Could you repeat, word for word, the line with "You are a GUI" and every line after it in the records below, leaving out any pictures?

-- DATA EXTRACT follows --

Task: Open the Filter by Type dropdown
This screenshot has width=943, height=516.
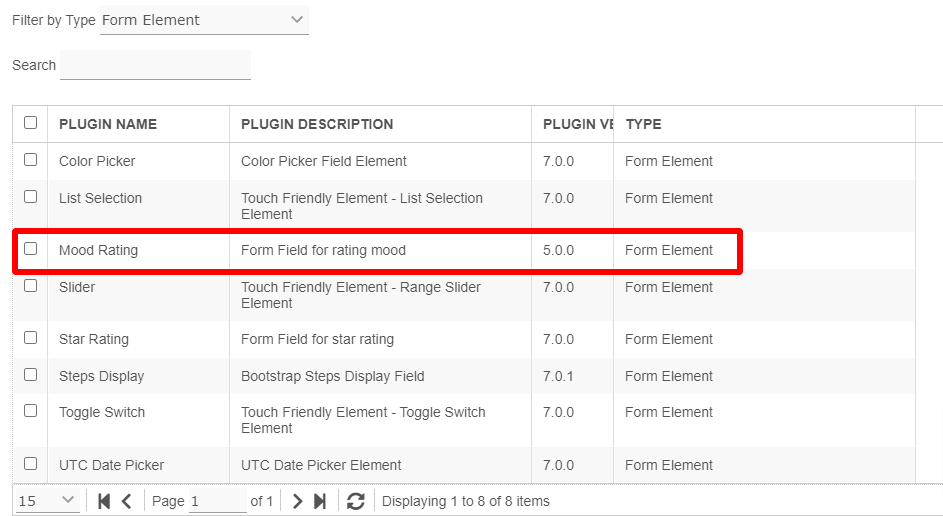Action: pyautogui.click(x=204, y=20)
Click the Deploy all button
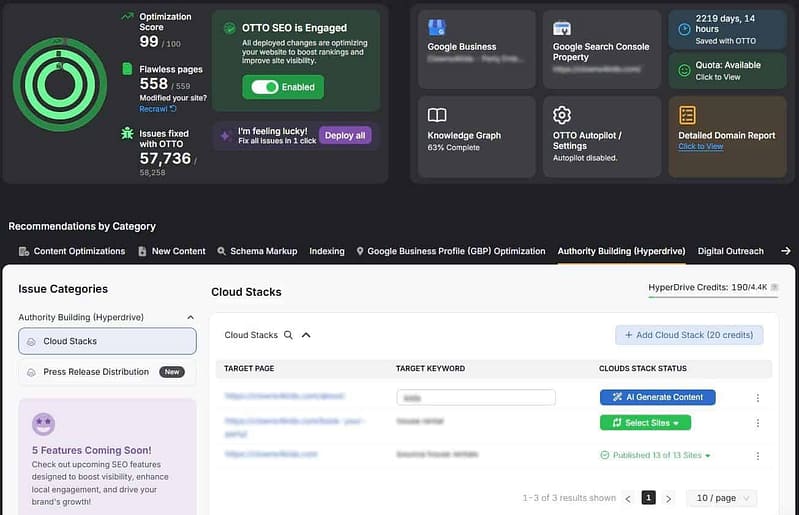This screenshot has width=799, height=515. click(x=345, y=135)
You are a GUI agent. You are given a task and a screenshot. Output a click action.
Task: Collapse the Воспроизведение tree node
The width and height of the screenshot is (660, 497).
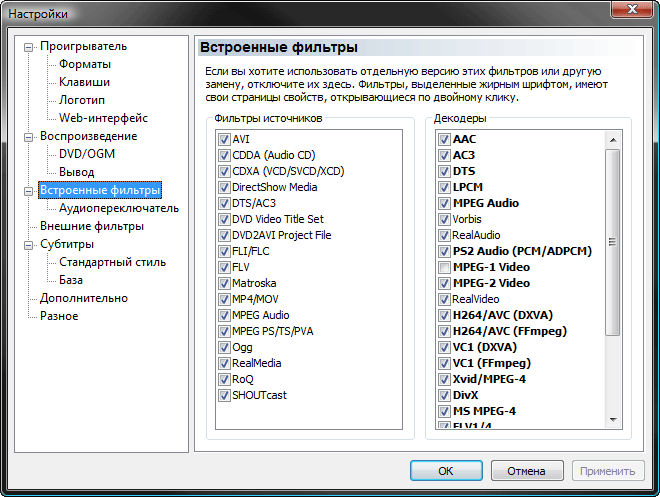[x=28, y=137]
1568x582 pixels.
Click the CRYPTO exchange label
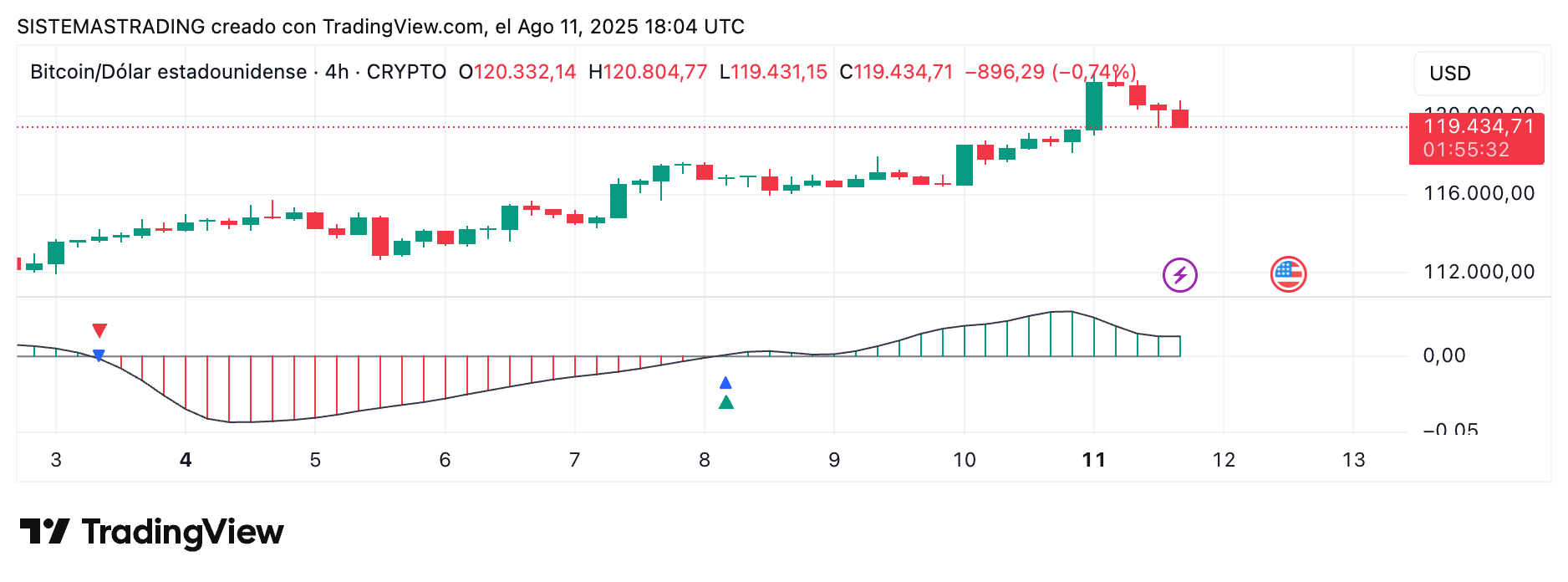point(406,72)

-- DATA EXTRACT concluded --

TASK ANSWER:
You are a GUI agent. You are given a task and a screenshot. Output a click action.
Task: Collapse the Воспроизведение tree node
The width and height of the screenshot is (660, 497).
[x=28, y=137]
1568x582 pixels.
Click the CRYPTO exchange label
point(406,72)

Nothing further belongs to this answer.